On August 6, 1980, [plaintiff] praeciped all exceptions on the argument list and thereby triggered Montgomery County R.C.P. 301(d) which required the parties to file briefs in support of their respective exceptions within thirty days. [Defendant] did not file his brief within the required time, and the court denied a request for an extension. On September 26, 1980, [defendant's] exceptions were dismissed by an order which provided, in part, as follows: "Plaintiff having filed a praecipe to have both plaintiff's and defendant's exceptions listed for argument and thirty (30) days having passed and defendant having failed to file briefs, defendant's exceptions are, therefore, dismissed as required by M.C.R.C.P. 301(d)."
Id., 318 Pa. Super. at 447, 465 A.2d at 38-39, footnote omitted. The case was remanded by this court, using the following reasoning:
In the instant case, the trial court dismissed [defendant's] exceptions solely because his counsel had failed to file a brief within the time allowed therefore by Montgomery County R.C.P. 301(d). The record permits no other explanation; and the court's order itself confirms that it was entered in reliance upon the local rule. This constituted the same strict application of a local filing rule, without regard for considerations of equity and fairness, which the Supreme Court condemned in Byard F. Brogan, Inc. v. Holmes Electric Protective Company of Philadelphia, supra.
Id., 318 Pa. Super. at 448-49, 465 A.2d at 39-40, footnote omitted.
We acknowledge that the Rule 301(d) in Ricci was the old mandatory rule, while we deal with the amended, discretionary rule in the instant case. What is apparent to us, however, is the automatic nature of the trial judge's order in this case. Despite the discretionary nature of Rule 302(d), as amended, and as in effect at the time of the order in question, the lower court's order is automatic in nature. The order dismissing the Baehr's motion for a new trial reads as follows:
AND NOW, this 24th day of November, 1981, Plaintiff having filed a praecipe to have Defendants Motion for New Trial listed for argument and thirty (30) days having passed without the requisite filing of supporting briefs, as required by Rule 302(d) the Motion is therefore dismissed. [emphasis added].

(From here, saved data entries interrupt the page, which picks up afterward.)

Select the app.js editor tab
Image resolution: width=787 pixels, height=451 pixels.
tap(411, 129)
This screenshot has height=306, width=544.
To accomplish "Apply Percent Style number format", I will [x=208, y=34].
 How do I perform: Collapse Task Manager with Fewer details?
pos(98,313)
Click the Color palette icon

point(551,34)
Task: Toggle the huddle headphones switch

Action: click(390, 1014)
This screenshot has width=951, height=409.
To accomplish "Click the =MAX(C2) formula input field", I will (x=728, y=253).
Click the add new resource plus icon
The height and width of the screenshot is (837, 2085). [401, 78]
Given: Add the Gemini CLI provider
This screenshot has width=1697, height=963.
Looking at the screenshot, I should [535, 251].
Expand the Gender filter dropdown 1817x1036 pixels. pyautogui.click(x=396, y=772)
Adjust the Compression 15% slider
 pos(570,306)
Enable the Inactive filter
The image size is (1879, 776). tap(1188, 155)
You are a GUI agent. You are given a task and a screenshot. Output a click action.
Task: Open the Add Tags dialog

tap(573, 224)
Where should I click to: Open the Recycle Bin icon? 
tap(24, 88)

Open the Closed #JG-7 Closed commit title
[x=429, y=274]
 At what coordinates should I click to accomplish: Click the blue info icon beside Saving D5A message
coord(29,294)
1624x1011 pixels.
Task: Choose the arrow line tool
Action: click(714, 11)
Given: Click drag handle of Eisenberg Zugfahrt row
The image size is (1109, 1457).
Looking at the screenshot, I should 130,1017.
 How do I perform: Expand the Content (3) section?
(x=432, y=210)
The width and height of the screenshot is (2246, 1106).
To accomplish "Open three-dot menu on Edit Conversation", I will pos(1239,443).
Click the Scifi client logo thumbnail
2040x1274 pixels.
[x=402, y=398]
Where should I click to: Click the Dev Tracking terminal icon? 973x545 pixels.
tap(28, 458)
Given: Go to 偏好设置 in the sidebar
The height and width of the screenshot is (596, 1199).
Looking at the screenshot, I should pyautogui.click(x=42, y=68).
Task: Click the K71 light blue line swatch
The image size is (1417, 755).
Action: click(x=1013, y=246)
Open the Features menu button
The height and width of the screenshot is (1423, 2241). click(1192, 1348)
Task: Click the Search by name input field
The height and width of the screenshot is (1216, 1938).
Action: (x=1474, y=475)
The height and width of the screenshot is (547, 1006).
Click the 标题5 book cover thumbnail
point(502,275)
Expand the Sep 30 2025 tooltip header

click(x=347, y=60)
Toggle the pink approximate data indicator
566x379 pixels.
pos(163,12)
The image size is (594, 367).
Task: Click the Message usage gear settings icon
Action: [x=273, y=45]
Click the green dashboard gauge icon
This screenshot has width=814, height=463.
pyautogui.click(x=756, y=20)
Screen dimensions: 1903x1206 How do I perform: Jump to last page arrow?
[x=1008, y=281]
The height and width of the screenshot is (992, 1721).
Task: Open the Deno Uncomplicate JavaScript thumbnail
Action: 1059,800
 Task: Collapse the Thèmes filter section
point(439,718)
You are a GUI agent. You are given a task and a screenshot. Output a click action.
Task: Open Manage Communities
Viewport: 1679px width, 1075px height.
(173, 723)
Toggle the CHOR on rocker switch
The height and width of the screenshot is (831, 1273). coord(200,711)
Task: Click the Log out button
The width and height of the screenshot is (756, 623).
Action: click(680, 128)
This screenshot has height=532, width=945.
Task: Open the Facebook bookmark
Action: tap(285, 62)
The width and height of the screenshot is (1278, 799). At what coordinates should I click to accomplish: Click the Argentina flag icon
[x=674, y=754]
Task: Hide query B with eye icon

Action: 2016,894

Nor does the trial court's opinion of February 19, 1982 give us any reason to believe that this order was anything but an automatic act by the trial judge. There is no evidence that the judge considered the circumstances surrounding the delay or the reasons for the failure of the Baehrs to comply with the rule before concluding that the appropriate sanction was to dismiss the motion for a new trial.
We do not hold that Montgomery County Rule 302(d), as amended, is faulty in anyway. What we do hold is that under the facts of this case, the trial judge abused his discretion by applying the rule strictly without regard for considerations of fairness and equity. Ricci v. Ricci, supra. Therefore, we remand to the lower court for further proceedings not inconsistent with this opinion.
Reversed and remanded. Jurisdiction is relinquished.